Every student in a Dayton classroom has a right to a teacher who both knows the content and who understands how to communicate that content. Teacher shortages nationally in math and science have contributed to this situation, but Dayton and those of us who work with the district must find ways to solve this problem.
*Ensure that enough time is allocated daily in elementary schools for math, science and reading instruction (and in all proficiency test areas). Administrators and teachers have addressed the allocated time problem for reading, but the district needs to ensure that students have at least 50-60 minutes of math and science instruction each day.

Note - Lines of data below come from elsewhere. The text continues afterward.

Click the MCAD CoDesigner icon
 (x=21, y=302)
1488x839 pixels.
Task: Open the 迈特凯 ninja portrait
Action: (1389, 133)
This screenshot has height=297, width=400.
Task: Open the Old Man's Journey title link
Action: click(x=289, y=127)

The district has committed to aligning curricula with state and national standards. It must now provide adequate instructional time. If there is a constant in the research findings on effective schools, it is that time-on-task matters.
*Create a policy environment that stabilizes school assignments. Student mobility is not a problem unique to Dayton. In some cities, researchers have found that as many as 3 out of 5 students change schools during the academic year. One important step toward reducing mobility would be for the district to get out from under the current desegregation mandate.
Private schools gain some "stability" advantage by the very nature of the student population: Students choose to attend private schools, and their "choice," and the satisfaction with their choice, results in increased stability. Charter schools will likely experience the same advantage.
Those students who remain in Dayton public schools have a right to know not only where they will attend school, but also to have a neighborhood option.
Many good things are happening in Dayton's private, charter and public schools. But the anchor for all schools is the public school system.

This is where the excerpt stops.